In Toronto, a member of the public may file a complaint about the activities of a Metro Toronto police officer in one of three ways: with the Metro Police; with the Public Complaints Investigation Bureau (the Complaints Bureau); or with the Public Complaints Commissioner (the Complaints Commissioner). The Complaints Bureau and the Complaints Commissioner are established by the Complaints Act. The Complaints Bureau is part of the Metro Force, reporting directly to the chief of police. The Complaints Commissioner is an independent person named by the provincial government.
The Complaints Bureau investigates complaints from members of the public; it is required to provide the complainant, the Complaints Commissioner and the chief of police with its findings.107 The chief may have criminal charges laid, order a board of inquiry, commence disciplinary proceedings, counsel or caution the police officer, or take no action and advise the Commissioner and the complainant of his/her decisions.108 The Commissioner may launch an investigation into a complaint109 or may order a board of inquiry to conduct a hearing.110
Where disciplinary proceedings are instituted against a police officer as a result of a public complaint, specific provisions providing the complainant with access to the evidence to be presented, and dealing with the admissibility of statements in the informal resolution process, are applicable. In addition, proof of the charge must be beyond a reasonable doubt.111 Discipline imposed as the result of a public complaint may be appealed to a board of inquiry under the Complaints Act, rather than under the provisions of the Ontario Regulation.112
The board of inquiry conducts a de novo hearing, except in the case of an appeal by a police officer, in which case it conducts an appeal on the record.113 The board, on appeal or at de novo hearing, may impose the same penalties as provided by the Ontario Regulation for minor and major offences, upon proof beyond a reasonable doubt of misconduct.114 An appeal, other than on pure questions of fact, lies to the Divisional Court.115
The Ontario Regulation provides for "dispens[ing] with the services of any member of a police force" and for the discharge or retirement of a member who is unable to fulfil his/her responsibilities because of physical or mental disability.116 In addition, a member of a municipal force or of the OPP who "does not perform, or is incapable of performing, his/her duties in a manner fitted to, or his/her conduct is such as not to, satisfy the requirements"117 of the position may also be reduced in rank, or with the concurrence of the Commission, retired or dismissed. As the Ontario Labour Relations Act118 does not apply to the Ontario Police Act, there is no provision for dismissal except by these procedures.
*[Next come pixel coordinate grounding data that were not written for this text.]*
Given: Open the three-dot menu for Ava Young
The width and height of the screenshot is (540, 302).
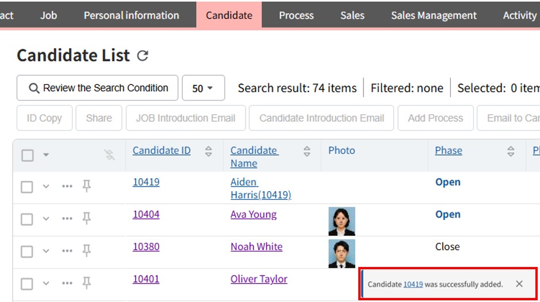Looking at the screenshot, I should tap(67, 219).
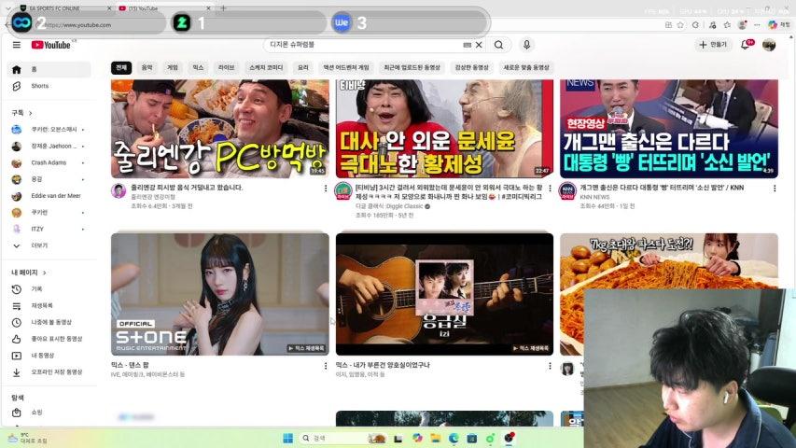Open 재생목록 (Playlists) in the sidebar
Image resolution: width=796 pixels, height=448 pixels.
[x=42, y=305]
The Ontario Regulation does not affect "dispens[ing] with the services of any constable within eighteen months of his becoming a constable.119 In the Metro Force, there is a standing committee on probationary constables. The Committee consists of three members selected by the Chief and three by the police association. If the Force wishes to dismiss probationary constables, they are notified of the intention. If the probationary constables wish to dispute the dismissal, they do so before the standing committee; a majority decision of the committee is final and is not subject to arbitration under the collective agreement. There would appear to be no specific provisions for dealing with probationary constables in the OPP.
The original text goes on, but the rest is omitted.